I’m writing this hours away from the grand procession capping the nine-day novena for the Holy Infant, Cebu’s favorite son.

This year the route seems to be longer than the previous ones. Walking in the rain will certainly be different.

A drizzle accompanied some of the novena masses I attended. “Blessings,” one priest said in a homily.

When I was a child, playtime in the rain had no word to describe it.

But the rain is just chill to me now. Around me, umbrellas are unfurled. I see many look at a leaden sky and see it as only heavy with obstacles. Traffic. Sickness. Flood. Tardiness.

Under the pellets of rain, the balloons bob up and down in the vendors’ hold.

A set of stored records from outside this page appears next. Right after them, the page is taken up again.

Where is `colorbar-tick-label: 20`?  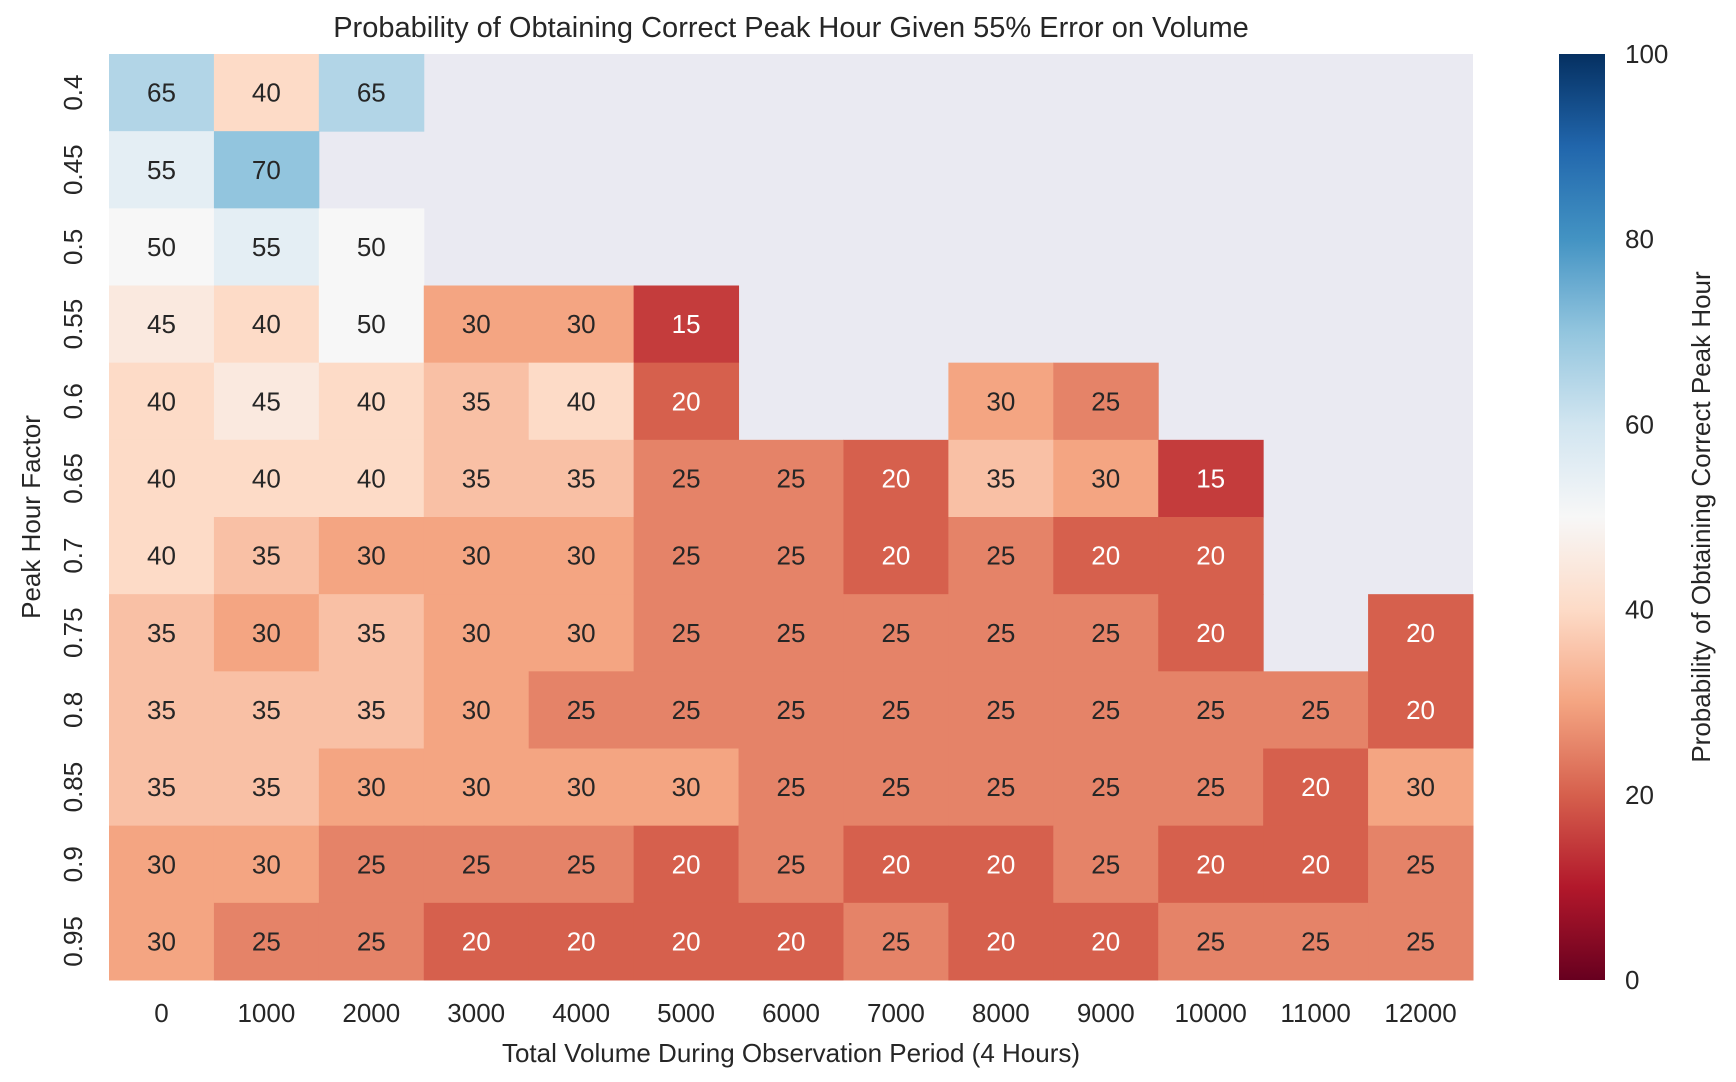
colorbar-tick-label: 20 is located at coordinates (1640, 795).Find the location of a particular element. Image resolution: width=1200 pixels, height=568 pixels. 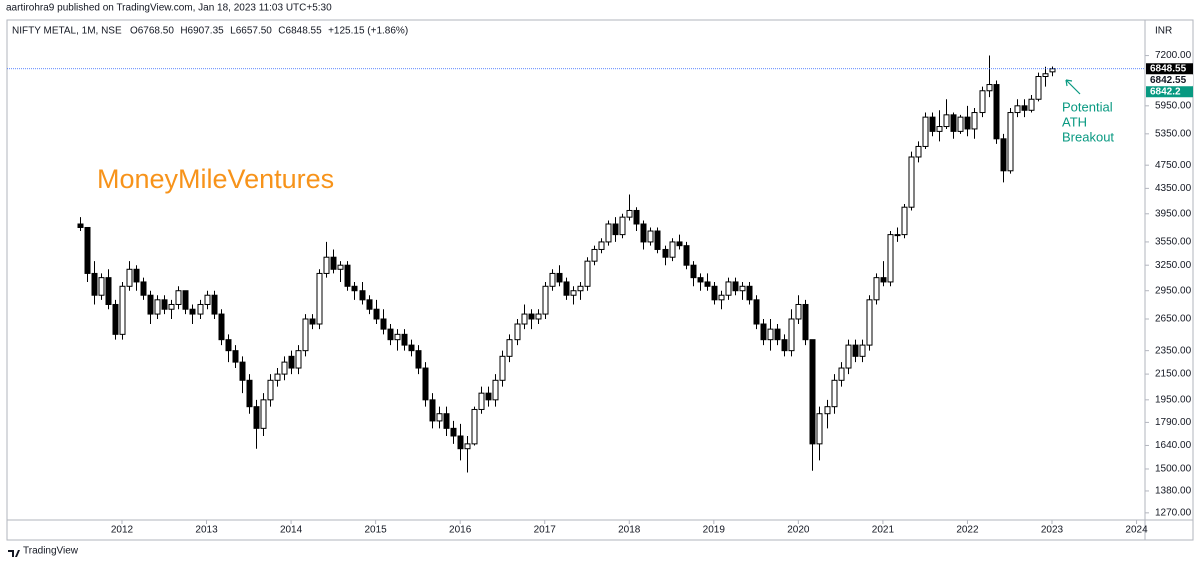

annotation-arrow is located at coordinates (1073, 87).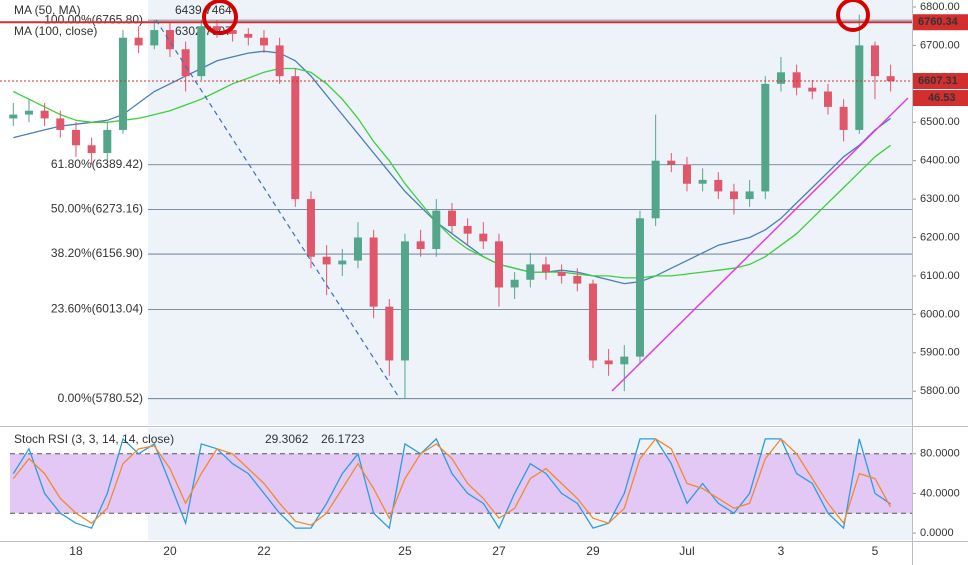  Describe the element at coordinates (942, 98) in the screenshot. I see `countdown: 46.53` at that location.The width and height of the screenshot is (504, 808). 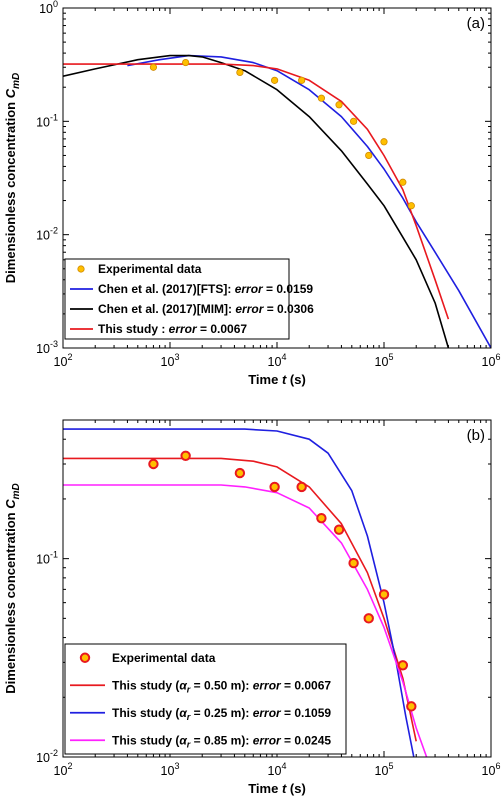 I want to click on legend-item: This study (αr = 0.85 m): error = 0.0245, so click(x=200, y=741).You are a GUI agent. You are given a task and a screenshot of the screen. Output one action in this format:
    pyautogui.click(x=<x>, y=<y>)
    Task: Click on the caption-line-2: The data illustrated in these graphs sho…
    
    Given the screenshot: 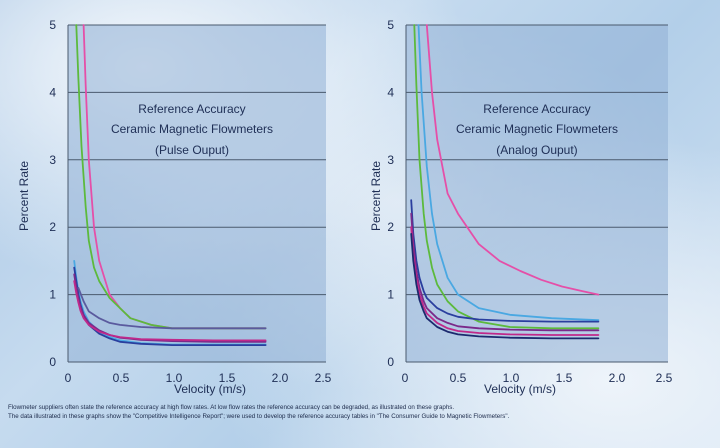 What is the action you would take?
    pyautogui.click(x=259, y=416)
    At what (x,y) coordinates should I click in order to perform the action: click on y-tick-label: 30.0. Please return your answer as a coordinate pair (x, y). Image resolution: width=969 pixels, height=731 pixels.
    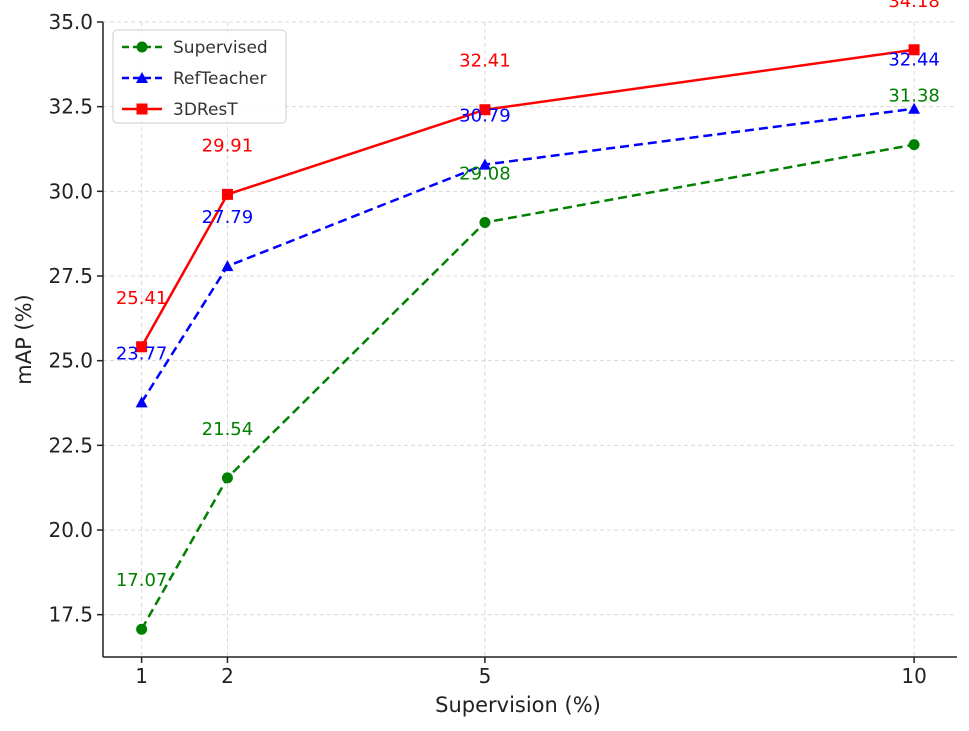
    Looking at the image, I should click on (70, 191).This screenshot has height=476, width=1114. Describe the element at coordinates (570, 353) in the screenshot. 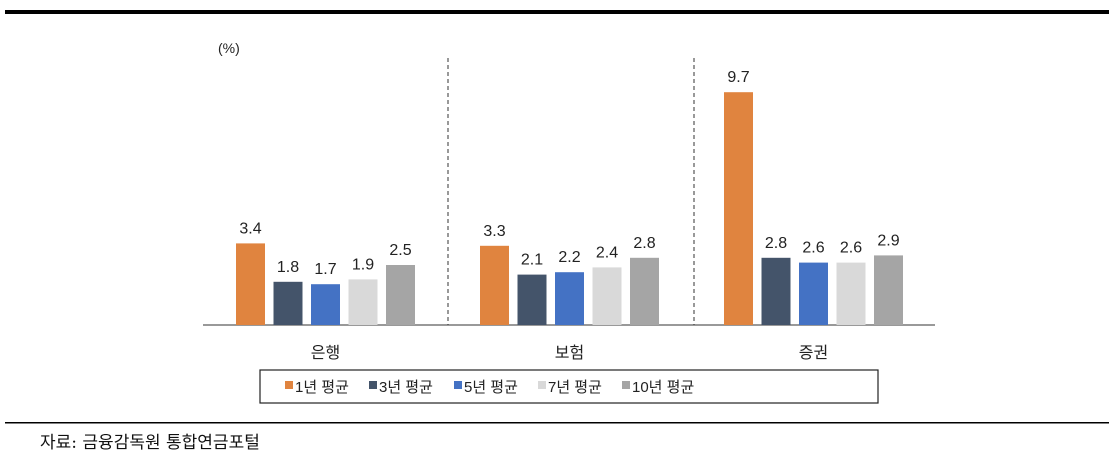

I see `category-label: 보험` at that location.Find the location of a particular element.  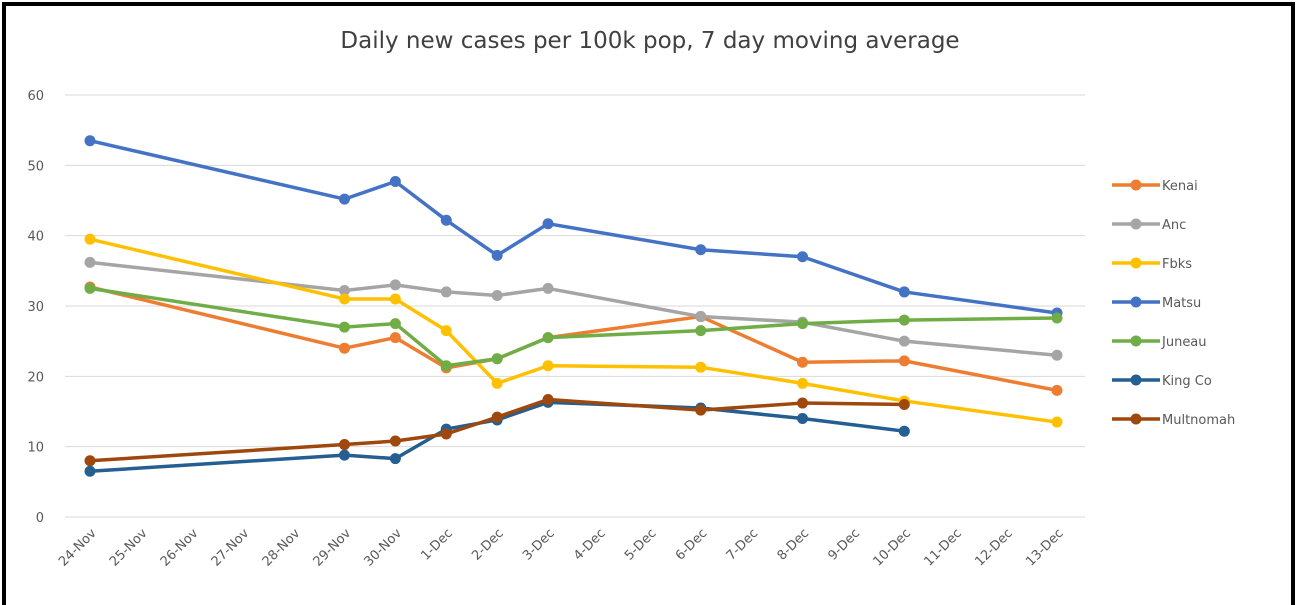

They remind of me of children pulling away from the grasp of handlers.

Escape? Processions mean crowds.

And water bottles.

In Cebu, where most people prefer to ride than to walk and political demonstrations do not count as local pastime, any massing on the streets nearly always has religion at its roots.

This year the faithful are called to protect the environment.

In a few hours, will we see what we’ve always seen in the past: water bottles discarded along the procession route?

Man left his footprints on the moon. Why not water bottles?

Processions involve walking.

And walking is thirsty work.

Throw in vendors who flit in and out of the crowds like mosquitoes, hawking bottled water and whatnot.

A trail of plastic tracks the paths taken by devotees. Piety is also a form of thirst.

This year, can we desire to replenish more than lost bodily fluids?

Can we keep with us a lightweight bottle emptied of its contents as easily as we carry for hours a representation in wood or resin of the God of all creation?

Can we expect trash receptacles labeled for segregation to be as conspicuous as festive arches and buntings along the streets?

The Copenhagen Summit in December 2009 recognized the role of each one in keeping temperature increases to below 2°C.

Reducing CO2 emissions seems disconnected from the tiny figure in red and gold bobbing in a human sea. So grand, so distant.

In the crowd, I am closer to the children and youths darting in and out of the procession, collecting water bottles in the sacks they carry.

More than once, I’ve seen a youngster fish out bottles that fell in open manholes or canals. Does anyone see them, the clogged waste and the child knee-deep in filth?

We walk. We desire to complete the circuit. We chase a vision.

We cross paths with these unappointed street sweepers. We find them a nuisance: they break cordons, get in the way, distract us from the red-and-gold vision.

Ignorant of Copenhagen, the plastic chasers also ignore us. They see only the litter they can convert to cash.

Driven by different kinds of thirst, our lines snake back to where they came from.
I smell rain but don’t for a moment believe that it can wash us clean.